Start of Block

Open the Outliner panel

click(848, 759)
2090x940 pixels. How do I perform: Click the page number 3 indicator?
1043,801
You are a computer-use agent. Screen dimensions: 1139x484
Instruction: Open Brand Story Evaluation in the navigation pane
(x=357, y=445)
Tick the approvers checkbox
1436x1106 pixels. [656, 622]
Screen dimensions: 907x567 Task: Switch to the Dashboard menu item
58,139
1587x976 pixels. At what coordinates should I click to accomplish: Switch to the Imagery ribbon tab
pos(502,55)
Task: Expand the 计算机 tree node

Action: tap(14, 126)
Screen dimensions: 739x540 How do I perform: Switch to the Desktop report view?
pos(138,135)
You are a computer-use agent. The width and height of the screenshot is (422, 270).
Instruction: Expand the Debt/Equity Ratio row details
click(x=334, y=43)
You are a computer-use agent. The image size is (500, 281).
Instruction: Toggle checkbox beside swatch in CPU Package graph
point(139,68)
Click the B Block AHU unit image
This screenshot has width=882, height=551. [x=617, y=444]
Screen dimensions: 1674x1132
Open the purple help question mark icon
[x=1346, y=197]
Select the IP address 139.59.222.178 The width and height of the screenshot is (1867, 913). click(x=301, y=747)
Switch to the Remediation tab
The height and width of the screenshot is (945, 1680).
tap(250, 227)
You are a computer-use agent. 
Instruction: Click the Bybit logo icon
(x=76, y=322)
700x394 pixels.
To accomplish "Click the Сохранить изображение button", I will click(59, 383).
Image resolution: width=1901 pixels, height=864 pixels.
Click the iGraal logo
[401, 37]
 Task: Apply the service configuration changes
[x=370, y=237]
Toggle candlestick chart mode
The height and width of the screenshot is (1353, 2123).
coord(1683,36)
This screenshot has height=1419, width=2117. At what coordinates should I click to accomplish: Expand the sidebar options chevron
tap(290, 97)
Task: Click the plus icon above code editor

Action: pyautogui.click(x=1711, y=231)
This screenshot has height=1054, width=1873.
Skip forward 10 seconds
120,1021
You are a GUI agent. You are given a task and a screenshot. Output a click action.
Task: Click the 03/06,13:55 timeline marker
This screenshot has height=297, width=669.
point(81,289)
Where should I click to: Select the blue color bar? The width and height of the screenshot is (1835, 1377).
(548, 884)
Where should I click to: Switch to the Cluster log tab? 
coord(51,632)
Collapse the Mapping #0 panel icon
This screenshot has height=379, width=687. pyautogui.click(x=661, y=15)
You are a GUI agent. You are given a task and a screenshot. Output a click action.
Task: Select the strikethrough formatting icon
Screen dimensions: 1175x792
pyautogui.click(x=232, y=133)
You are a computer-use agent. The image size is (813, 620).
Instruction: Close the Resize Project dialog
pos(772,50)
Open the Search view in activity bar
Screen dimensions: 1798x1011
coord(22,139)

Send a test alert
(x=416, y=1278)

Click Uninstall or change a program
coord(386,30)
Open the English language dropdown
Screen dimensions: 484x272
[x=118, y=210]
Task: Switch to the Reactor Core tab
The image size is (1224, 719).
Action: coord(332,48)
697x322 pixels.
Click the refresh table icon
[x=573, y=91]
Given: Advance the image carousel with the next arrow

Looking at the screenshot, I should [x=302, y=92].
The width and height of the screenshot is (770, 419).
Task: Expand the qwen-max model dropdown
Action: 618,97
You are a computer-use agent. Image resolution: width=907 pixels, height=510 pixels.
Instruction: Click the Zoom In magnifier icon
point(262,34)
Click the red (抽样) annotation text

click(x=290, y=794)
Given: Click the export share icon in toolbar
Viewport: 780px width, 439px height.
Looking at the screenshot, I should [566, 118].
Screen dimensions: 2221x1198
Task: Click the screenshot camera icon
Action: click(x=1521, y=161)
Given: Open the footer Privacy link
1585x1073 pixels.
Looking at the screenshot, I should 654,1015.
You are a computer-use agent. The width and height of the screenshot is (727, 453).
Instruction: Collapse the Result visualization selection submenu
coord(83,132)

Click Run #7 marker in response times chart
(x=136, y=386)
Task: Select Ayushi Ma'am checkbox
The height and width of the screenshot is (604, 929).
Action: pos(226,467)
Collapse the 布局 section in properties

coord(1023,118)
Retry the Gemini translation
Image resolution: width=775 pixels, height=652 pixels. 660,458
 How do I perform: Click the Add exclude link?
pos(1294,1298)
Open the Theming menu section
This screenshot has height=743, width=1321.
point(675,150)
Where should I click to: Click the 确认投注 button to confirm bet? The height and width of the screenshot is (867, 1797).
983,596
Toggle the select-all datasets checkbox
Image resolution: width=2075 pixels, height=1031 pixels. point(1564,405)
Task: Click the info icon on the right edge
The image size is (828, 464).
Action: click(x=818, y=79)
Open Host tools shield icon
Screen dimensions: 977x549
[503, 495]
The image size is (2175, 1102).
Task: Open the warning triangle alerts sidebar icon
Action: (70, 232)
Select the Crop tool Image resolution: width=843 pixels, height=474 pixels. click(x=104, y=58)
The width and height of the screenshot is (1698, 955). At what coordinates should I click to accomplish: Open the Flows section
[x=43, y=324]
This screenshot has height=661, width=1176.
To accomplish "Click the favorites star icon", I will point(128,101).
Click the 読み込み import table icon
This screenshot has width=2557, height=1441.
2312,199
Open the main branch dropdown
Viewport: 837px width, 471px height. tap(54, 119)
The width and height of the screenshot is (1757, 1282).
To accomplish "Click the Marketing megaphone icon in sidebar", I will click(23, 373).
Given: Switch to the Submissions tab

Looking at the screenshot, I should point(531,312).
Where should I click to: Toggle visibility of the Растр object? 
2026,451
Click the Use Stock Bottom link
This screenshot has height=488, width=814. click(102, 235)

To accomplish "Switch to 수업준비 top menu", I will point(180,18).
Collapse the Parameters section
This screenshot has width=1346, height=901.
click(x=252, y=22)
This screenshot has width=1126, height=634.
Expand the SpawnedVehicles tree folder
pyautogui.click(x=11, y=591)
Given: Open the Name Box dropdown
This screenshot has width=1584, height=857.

End of Block

Work out how many lines of the data include the word "computer", and write that number alone.

7